According to the case filed at the Constitutional Division of the High Court, Mr Mathew Okwanda Mwilitsa and Mr Alex Misigo Matisa are requesting the Court to allow them to hold a referendum to decide their political future.
“The petitioners are personally and on behalf of their community urging the honourable court to be pleased to grant the people occupying the territory formerly known as the Eastern Province of Uganda leave to hold a referendum so as to exercise their right to determine in terms of their rights to nationality, territorial integrity, economic, social and culture as a people,” the petition reads.
The petitioners are also suing the Ugandan and British governments for destabilizing the once united Abaluhya kingdom.
“The inhabitants of the former Eastern Province of Uganda were between the years 1895 – 1962 a distinct, cohesive, homogeneous and a united community under the able leadership of their King Nabongo Mumia, whose territorial jurisdiction spread from Jinja in present-day Uganda to Kijabe with the boundary being at Susua in the then British East Africa Protectorate (now Kenya).
"The Government of the United Kingdom by design failed to resolve the Abaluhya Question when it was in a position to do so before granting independence to the British East Africa Protectorate, and therefore liable to pay reparations for the anguish and sorrow suffered by the said community to date,” the petition conveys.
The petitioners further claim that the Luhya community has suffered discrimination in employment opportunities and sharing of resources in the country.
"The community has similarly been marginalised economically, socially, culturally and politically and in the end, the community has been given a derogatory tag as being ‘professional cooks and watchmen," the petition maintains.
On Thursday, Murang'a Senator Irungu Kang'ata asked the Director of Public Prosecutions (DPP), Keriako Tobiko, to have National Super Alliance (NASA) Chief Economist David Ndii prosecuted over secession remarks.
Mr Kang'ata, who is the Senate Deputy Majority Whip, wrote to the DPP seeking prosecution of Mr Ndii over his remarks advocating for the Country to be divided into two halves.

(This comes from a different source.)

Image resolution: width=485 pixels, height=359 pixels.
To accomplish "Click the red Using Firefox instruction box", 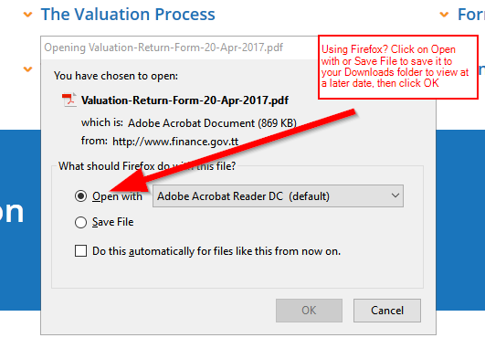I will click(398, 67).
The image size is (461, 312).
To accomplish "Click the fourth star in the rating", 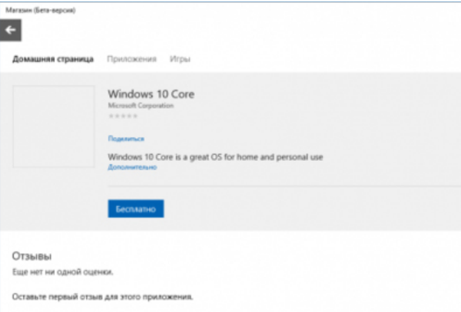I will tap(129, 116).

Last month, Dr Ndii created a petition to divide the country into two halves noting that for the past 54 years of Kenya's independence, the country has consistently been ruled by two communities yet it is a country with 44 tribes.
He submitted that successive Kenyan governments have perpetuated a culture of impunity through rigged elections that deny Kenyans from other tribes the ability to self-determine and even grow economically.